-- Goal of the exercise --
Search the listing for the word "screenshot". Copy every line where it is found.

-- Information supplied --
[Start of Attachment]
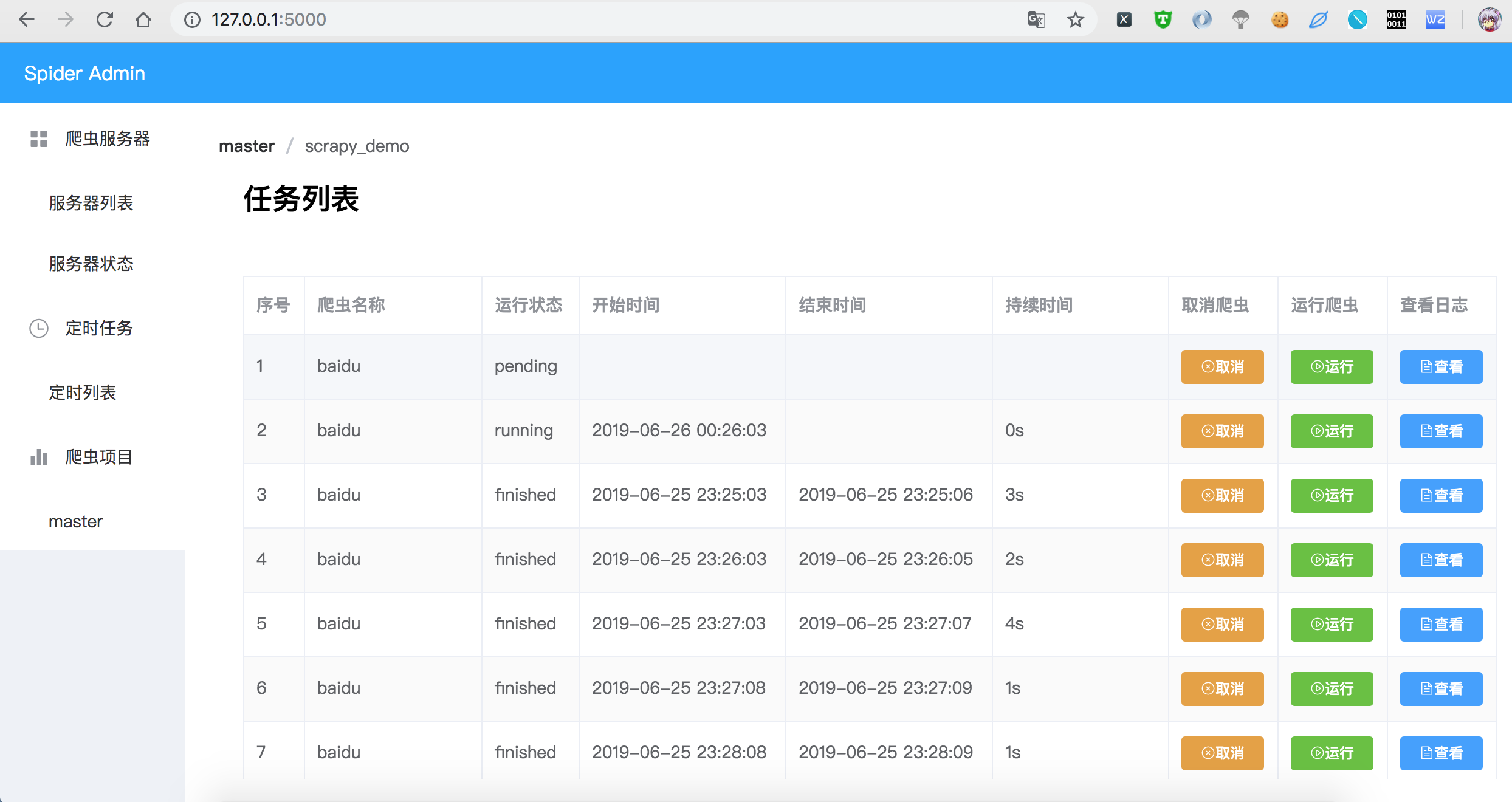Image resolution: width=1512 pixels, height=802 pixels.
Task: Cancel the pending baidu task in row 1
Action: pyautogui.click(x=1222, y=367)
[End of Attachment]
[Start of Attachment]
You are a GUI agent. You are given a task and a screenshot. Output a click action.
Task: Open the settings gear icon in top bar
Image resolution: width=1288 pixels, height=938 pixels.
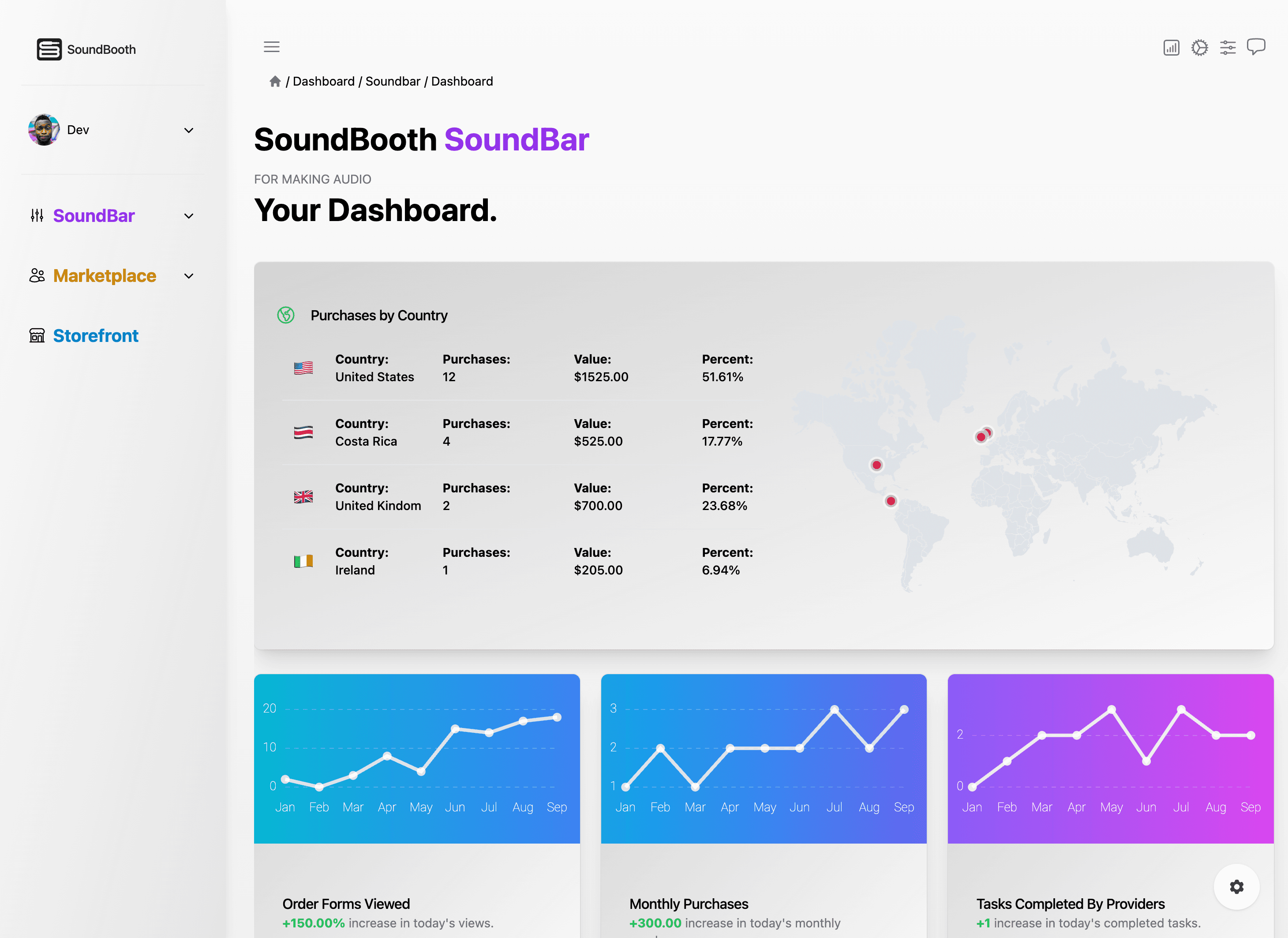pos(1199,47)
[End of Attachment]
[Start of Attachment]
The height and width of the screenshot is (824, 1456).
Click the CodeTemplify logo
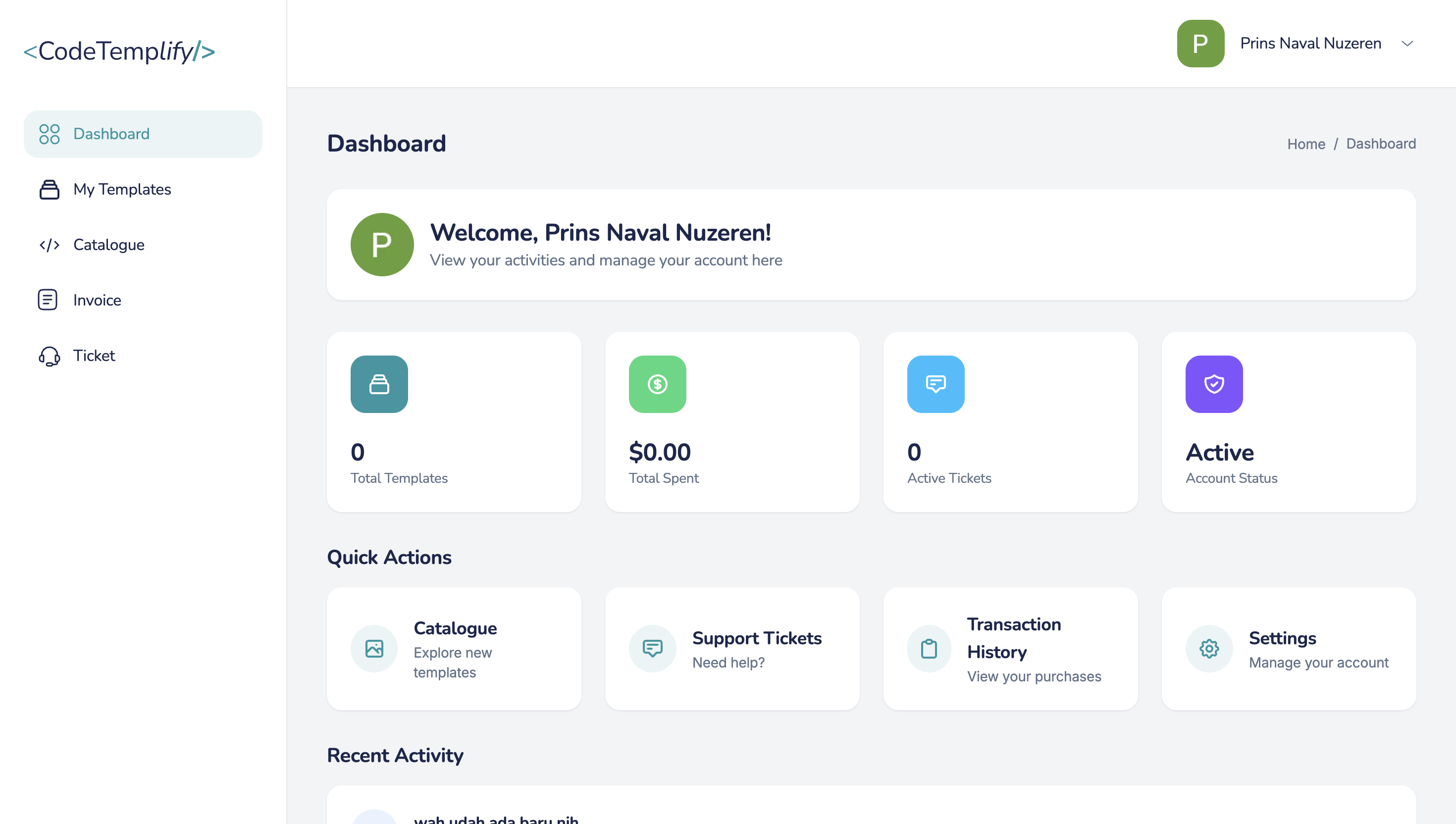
[End of Attachment]
-- Solution to this problem --
You are a GUI agent. You are given a task and a screenshot. Output a click action.
The height and width of the screenshot is (824, 1456).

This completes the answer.